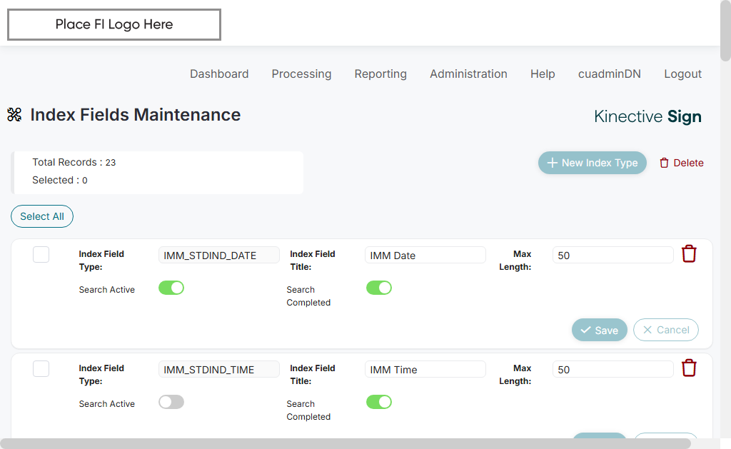Click the Kinective Sign logo
The height and width of the screenshot is (449, 731).
(x=647, y=116)
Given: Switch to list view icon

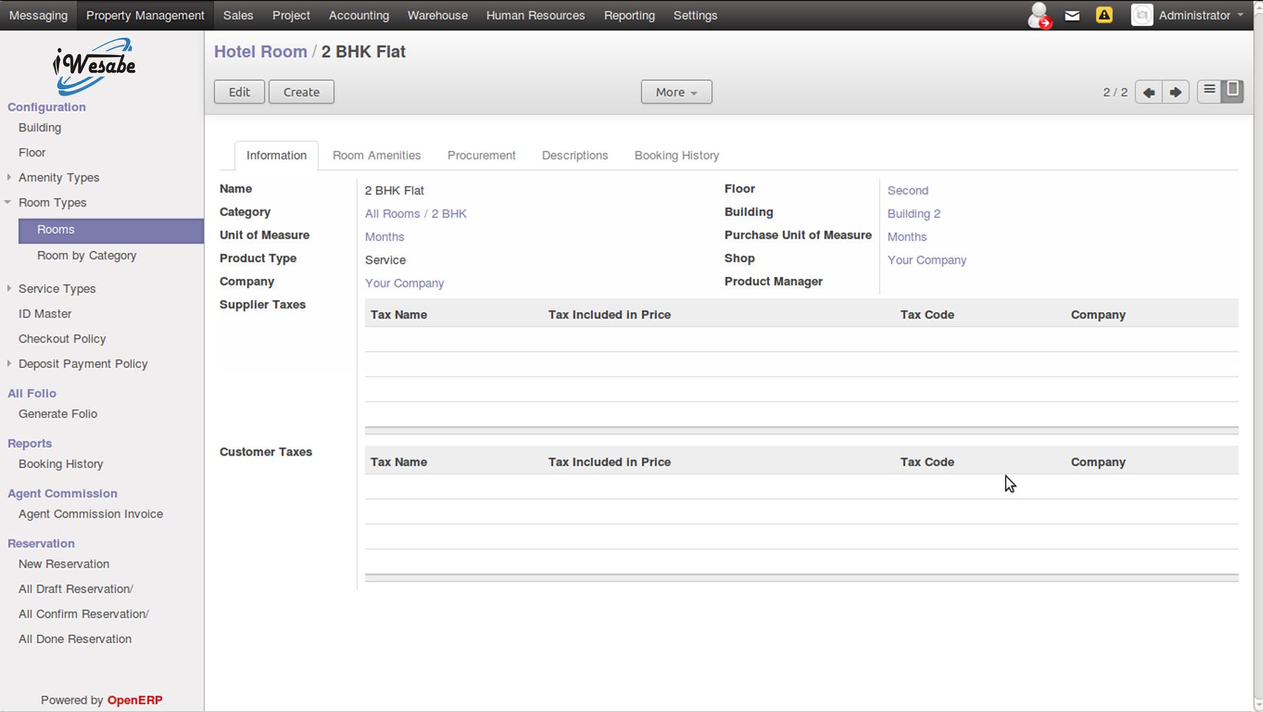Looking at the screenshot, I should pos(1209,91).
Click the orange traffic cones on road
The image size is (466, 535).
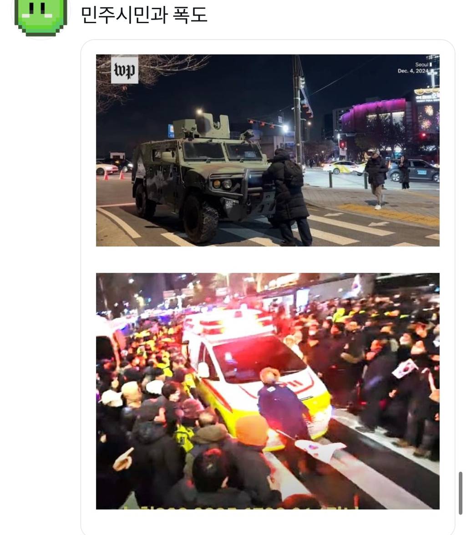click(x=114, y=175)
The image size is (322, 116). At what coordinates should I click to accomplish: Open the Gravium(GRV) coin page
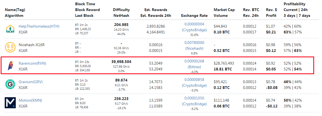[x=30, y=82]
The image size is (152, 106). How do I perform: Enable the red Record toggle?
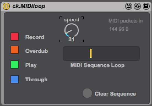point(15,37)
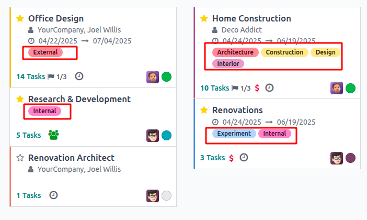This screenshot has height=220, width=367.
Task: Click the clock icon on Office Design
Action: (x=79, y=76)
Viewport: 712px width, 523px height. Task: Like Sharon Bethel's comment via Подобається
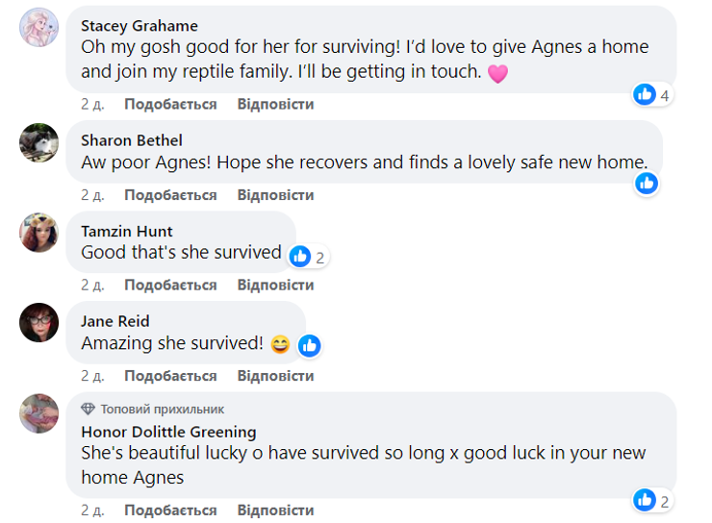pos(170,195)
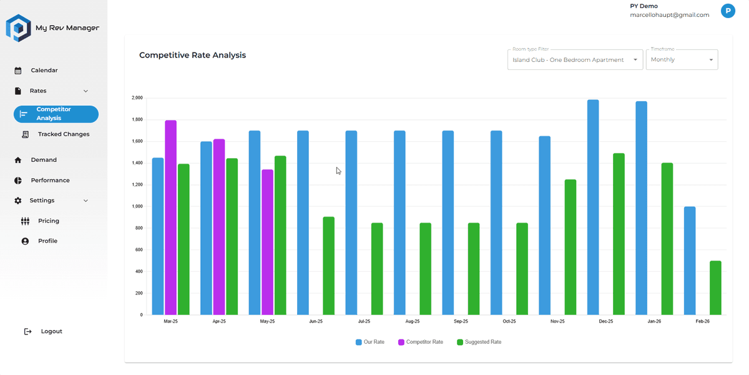This screenshot has width=749, height=375.
Task: Click the Settings gear icon
Action: (x=17, y=200)
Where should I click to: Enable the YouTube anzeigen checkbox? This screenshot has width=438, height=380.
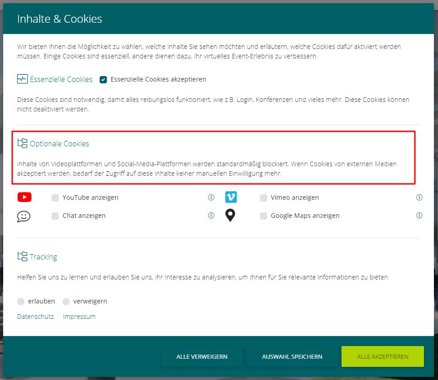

§ **PROBLEM DETAILS**: Begin at the line containing "The image size is (322, 116)." and stop at the last line of the data. Repeat only those lines, exactly, and leave out the pictures.

§ **RESULT**:
The image size is (322, 116). At what coordinates should I click to accomplish: Open the Gravium(GRV) coin page
[x=30, y=82]
The image size is (152, 106). How do I perform: Enable the red Record toggle?
point(15,37)
This screenshot has height=220, width=367.
Task: Click the clock icon on Office Design
Action: (x=79, y=76)
Viewport: 712px width, 523px height. Task: Like Sharon Bethel's comment via Подобається
pos(170,195)
This screenshot has width=749, height=375.
Task: Click the Settings gear icon
Action: (x=17, y=200)
Where should I click to: Enable the YouTube anzeigen checkbox? This screenshot has width=438, height=380.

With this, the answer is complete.